Approximately 20% of companies plan to repatriate business-critical data from public clouds to facilities with local data storage by 2025 due to geopolitical considerations.

The Industrial AI Cloud supports applications beyond SOOFI training. The platform integrates Nvidia Omniverse for digital twin simulations, allowing manufacturers to plan and optimise production lines virtually.

Agile Robots, a spin-off from the German Aerospace Center, uses the cloud to train foundation models for robot manipulation using synthetic data.

Teuken-7B establishes multilingual AI foundation

The Teuken-7B model demonstrated consistent performance across EU languages, trained from scratch in all 24 official languages rather than English-first training with subsequent fine-tuning.

Developing a custom multilingual tokeniser improved training efficiency for European languages. For German texts, the Teuken tokeniser incurred 22% additional cost compared to English processing.

Jörg Bienert from the German AI Association | Photo: coparion

Jörg Bienert from the German AI Association says: “Alongside initiatives such as the Gigafactory and the EU AI Action Plan, it is an important step in developing independent AI models as a building block for an open, independent and powerful ecosystem in Germany and Europe.”
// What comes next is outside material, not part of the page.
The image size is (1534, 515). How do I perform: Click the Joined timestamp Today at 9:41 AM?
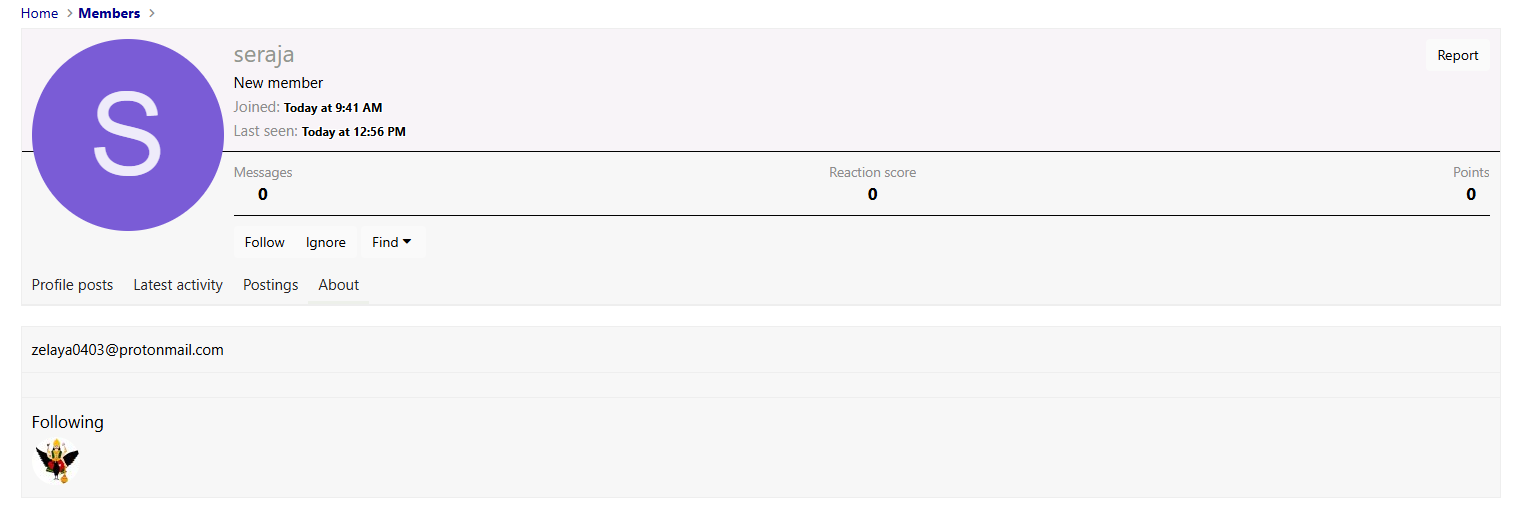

The EU AI Act and the General Data Protection Regulation require infrastructure that ensures compliance by design.

SOOFI is positioned to provide what consortium members describe as a trustworthy alternative to models including GPT-4 and Claude.

The initiative ensures that data resides within the EU and that processes comply with European standards.

Fraunhofer IAIS developed the European LLM Leaderboard to validate model performance reflecting European priorities. The benchmark suite evaluates models across all 24 EU languages using translated datasets, including HellaSwag, ARC and TruthfulQA.

The contract structure represents a form of industrial policy. Rather than providing research grants to purchase hardware that would become obsolete, the government acts as an anchor tenant for commercial cloud services.

The arrangement de-risks Deutsche Telekom's investment in Nvidia hardware by guaranteeing multi-year utilisation beginning March 2026.